Your feedback is appreciated in advance.

Thanks.


----------



## jimmy (May 1, 2003)

i am currently on my 3rd one, and will continue to buy them as i accidently ruin them. used quite a few different lighters between what i've bought and what friends have, and i personally think it's the best lighter out there.
jimmy


----------



## bulldawg (Jan 22, 2005)

Got one for Christmas -- love it. Can't speak for the longevity yet, but it's the best lighter that I've ever used.


----------



## elliot (Mar 24, 2009)

ju1c3r said:


> I had it with my colibri lighter... it died on me. I'm thinking of buying a dupont xtend torch lighter. Before i splurge my dough on a non-cigar product, I want to know how good (or bad) the product is. I'm wondering if the investment is worth it. If someone pays some good money for it, one expects for the product to last a LONG time.
> 
> I am willing to dish out the dough.... IF it's worth the investment (lasts a long time, and doesn't crap out on me).
> 
> ...


I have a ST Dupont X-tend, i think i bought it 5 years ago, and my GOD, it is ridiculous how much i did not took care of it, you can't imagine. i bought other 3 other lighters since, 1 blazer, and 2 colibris, and they are no match to this one. I only use my colibri with 2 flames to light my cigar (faster) and then i go on with my X-tend, but usually, i only use my X-tend, seriously, i cant believe it will stop working considering the abusive use i had with. really worth the money


----------



## DBCcigar (Apr 24, 2008)

The X-Tend is a great lighter. A little pricey, but a good lighter. I have one and it works great. I still use my Lotus lighter more.


----------



## Presbo (Sep 22, 2007)

I asked to see one in my local cigar lounge and it won't work (light) for several times.


----------



## roughrider (Feb 25, 2008)

I've been using this recently and it's pretty damn good for under $3 shipped. It holds a ton of fuel.

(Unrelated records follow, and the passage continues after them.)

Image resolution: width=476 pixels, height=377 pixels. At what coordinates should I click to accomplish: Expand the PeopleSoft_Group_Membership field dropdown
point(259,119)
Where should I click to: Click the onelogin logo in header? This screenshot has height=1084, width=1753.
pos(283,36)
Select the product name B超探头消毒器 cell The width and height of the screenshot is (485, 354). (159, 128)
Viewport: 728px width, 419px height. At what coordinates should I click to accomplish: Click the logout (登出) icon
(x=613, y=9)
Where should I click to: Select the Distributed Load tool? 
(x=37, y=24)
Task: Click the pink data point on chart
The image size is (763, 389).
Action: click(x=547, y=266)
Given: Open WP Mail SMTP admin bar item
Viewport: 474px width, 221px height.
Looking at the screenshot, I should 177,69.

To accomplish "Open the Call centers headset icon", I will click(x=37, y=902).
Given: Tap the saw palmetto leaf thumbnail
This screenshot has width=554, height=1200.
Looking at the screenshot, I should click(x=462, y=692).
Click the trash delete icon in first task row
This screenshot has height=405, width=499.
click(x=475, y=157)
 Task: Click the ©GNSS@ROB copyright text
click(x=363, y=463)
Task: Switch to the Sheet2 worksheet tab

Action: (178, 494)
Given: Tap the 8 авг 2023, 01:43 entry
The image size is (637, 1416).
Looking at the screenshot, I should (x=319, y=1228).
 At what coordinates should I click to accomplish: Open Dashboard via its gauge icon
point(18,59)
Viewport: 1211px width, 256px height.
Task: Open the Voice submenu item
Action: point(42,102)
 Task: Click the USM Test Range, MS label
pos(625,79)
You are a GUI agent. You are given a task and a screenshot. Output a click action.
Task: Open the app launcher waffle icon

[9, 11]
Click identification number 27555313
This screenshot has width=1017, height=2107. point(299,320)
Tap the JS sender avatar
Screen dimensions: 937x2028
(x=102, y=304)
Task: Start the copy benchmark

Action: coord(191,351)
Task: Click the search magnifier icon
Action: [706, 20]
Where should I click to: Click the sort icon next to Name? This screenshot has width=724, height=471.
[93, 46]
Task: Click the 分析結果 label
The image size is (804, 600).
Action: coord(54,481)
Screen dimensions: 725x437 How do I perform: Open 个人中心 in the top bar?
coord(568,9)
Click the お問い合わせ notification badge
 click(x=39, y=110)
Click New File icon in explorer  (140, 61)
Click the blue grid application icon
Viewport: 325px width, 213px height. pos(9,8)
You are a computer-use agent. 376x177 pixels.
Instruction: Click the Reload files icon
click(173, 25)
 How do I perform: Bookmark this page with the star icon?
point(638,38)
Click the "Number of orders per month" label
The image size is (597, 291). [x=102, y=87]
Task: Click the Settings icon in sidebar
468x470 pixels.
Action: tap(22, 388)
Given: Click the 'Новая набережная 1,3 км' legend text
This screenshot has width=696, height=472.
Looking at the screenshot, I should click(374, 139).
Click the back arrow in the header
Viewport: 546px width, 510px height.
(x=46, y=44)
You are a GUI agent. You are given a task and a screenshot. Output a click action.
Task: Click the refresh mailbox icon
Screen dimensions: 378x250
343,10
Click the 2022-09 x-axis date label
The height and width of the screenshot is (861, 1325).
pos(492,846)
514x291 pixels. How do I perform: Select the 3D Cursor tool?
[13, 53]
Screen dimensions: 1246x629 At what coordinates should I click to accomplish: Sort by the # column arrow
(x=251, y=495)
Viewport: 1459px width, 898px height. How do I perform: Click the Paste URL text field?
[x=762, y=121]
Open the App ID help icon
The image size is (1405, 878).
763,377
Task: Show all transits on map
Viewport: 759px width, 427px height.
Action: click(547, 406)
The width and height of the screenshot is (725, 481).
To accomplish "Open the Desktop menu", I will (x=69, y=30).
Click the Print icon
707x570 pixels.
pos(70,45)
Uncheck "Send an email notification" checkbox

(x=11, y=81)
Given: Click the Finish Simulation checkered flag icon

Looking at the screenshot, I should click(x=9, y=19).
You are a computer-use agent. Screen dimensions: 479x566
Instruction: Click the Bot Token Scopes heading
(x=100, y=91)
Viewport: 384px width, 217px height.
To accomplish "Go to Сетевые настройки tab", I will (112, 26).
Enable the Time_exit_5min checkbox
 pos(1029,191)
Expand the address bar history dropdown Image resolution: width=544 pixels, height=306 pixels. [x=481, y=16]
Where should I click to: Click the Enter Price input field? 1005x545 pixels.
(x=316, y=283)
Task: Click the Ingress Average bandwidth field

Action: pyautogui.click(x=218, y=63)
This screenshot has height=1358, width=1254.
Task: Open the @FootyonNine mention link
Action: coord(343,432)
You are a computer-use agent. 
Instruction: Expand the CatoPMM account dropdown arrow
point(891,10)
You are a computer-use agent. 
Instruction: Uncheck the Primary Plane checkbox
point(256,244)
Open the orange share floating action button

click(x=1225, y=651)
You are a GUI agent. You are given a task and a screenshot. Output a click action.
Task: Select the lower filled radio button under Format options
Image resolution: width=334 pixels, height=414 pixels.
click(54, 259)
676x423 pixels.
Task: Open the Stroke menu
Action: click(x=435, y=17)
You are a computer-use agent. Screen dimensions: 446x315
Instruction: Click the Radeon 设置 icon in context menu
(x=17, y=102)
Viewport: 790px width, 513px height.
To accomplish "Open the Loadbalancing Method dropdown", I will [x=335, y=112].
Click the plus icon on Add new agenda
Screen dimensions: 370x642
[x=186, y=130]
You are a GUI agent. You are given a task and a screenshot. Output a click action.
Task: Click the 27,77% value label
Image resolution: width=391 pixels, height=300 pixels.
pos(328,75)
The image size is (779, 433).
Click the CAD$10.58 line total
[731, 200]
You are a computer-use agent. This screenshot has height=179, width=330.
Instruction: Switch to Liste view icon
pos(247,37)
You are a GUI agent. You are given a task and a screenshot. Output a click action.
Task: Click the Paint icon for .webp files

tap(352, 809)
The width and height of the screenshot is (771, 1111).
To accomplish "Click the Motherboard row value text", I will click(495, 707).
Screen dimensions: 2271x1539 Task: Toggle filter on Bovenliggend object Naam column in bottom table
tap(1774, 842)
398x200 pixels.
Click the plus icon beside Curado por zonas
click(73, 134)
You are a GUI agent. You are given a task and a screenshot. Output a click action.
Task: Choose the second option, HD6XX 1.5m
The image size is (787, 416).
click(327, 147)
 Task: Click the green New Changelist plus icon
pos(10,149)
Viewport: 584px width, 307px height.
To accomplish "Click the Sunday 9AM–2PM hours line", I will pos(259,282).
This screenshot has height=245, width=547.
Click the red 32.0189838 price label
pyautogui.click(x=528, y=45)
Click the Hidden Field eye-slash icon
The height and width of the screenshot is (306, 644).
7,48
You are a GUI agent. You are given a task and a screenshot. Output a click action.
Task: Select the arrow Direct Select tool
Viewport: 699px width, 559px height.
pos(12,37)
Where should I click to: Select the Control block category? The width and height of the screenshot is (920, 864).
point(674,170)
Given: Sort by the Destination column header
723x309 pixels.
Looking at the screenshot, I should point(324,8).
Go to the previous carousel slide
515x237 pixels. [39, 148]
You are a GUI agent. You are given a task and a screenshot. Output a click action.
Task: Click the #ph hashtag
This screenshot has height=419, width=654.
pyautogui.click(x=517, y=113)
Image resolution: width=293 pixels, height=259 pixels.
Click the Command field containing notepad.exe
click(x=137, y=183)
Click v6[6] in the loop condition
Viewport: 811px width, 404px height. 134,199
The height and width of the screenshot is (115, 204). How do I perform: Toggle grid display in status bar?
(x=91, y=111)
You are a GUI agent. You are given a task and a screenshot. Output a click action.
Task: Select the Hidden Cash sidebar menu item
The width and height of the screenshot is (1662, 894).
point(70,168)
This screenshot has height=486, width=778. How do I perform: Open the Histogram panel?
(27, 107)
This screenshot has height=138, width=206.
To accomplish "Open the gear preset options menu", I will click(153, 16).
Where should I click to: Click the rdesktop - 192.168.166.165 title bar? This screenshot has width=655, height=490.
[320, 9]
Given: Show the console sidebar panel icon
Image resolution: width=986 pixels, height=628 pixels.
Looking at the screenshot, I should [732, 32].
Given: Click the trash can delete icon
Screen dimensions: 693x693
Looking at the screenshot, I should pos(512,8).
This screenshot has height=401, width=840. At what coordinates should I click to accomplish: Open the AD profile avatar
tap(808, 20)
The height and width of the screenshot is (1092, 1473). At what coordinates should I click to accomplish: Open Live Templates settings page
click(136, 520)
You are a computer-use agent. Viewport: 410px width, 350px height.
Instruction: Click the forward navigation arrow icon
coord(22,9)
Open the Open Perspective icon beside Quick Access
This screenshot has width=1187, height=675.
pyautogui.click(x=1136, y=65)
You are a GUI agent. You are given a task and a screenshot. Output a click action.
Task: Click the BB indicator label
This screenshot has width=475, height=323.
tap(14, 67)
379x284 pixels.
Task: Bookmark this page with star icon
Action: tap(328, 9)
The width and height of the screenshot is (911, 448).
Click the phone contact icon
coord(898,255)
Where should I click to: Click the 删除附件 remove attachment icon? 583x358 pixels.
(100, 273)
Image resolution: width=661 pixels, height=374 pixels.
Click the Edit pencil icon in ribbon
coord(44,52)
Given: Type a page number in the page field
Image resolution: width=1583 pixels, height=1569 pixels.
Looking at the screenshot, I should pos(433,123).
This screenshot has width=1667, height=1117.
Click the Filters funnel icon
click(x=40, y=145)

DealExtreme: $2.78 Jet 1300-C Butane Lighter


----------



## floydp (Jun 6, 2004)

Best lighter I've ever used. Had mine for about 2 years and if I lost it or broke it I'd buy another in a heart beat.


----------



## Cigar Man Andy (Aug 13, 2008)

One of my Xtends is seven years old and the other is five. One lights first time every time and the other needs to be cleaned. Best lighter for the money.


----------



## K Baz (Mar 2, 2007)

Bought 1 from Cigarmony 2 years ago and this its a GREAT lighter.

It lights at every click. Great flame, doesn't use an excessive amount of fuel - use the good stuff. It has a great feature so that if its not up right it won't light saving you from having it so off in your pocket accidentially! Plus it looks great worthevery cent.

Now the bad news its priceyish. I keep mine in the home office as I love it so much I would be sad if I lost it - also the thought of replacing it makes my cigar budget sad.

So final verdict if you want a great lighter that looks sharp go for it. It you want a great lighter to take to herfs and leave in your glove box this is still your man if you have the dough but I carry a Blazer PB-7 for the rough work - as it cheaper as effective but doesn't have the look or the great feel in your hand.


----------



## Cisco Kid H2 (Jan 15, 2009)

Bought mine about six years ago. Do not use it alot. I have an Xikar lighter triple flame that is awesome, has the window to see the fuel level. Holds up well in windy conditions. I play alot of golf.


----------